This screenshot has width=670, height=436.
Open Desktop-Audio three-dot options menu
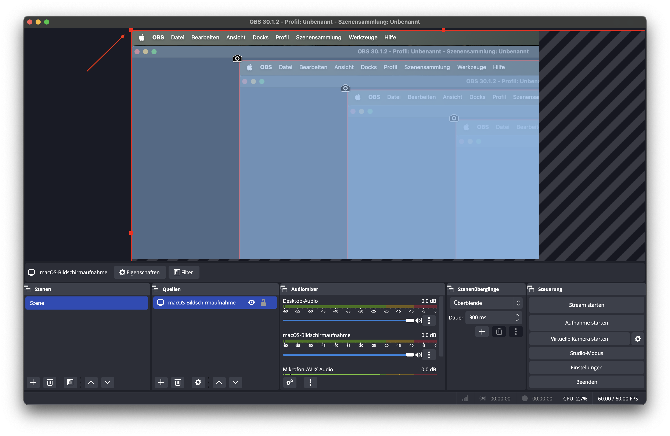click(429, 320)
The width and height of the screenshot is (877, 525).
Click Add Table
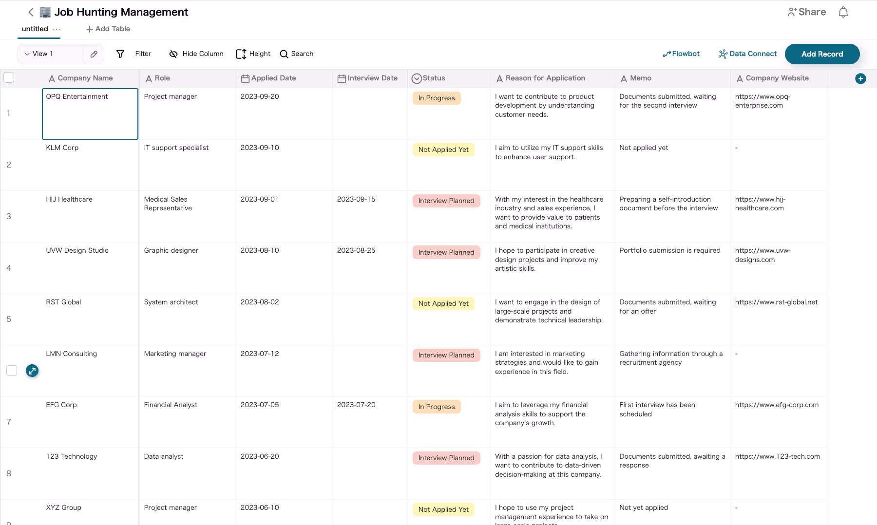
·····
Work request - Copy all the records above exactly, but leave out the pictures.

Output for this exercise -
This screenshot has width=670, height=436.
Open Desktop-Audio three-dot options menu
click(429, 320)
The width and height of the screenshot is (877, 525).
Click Add Table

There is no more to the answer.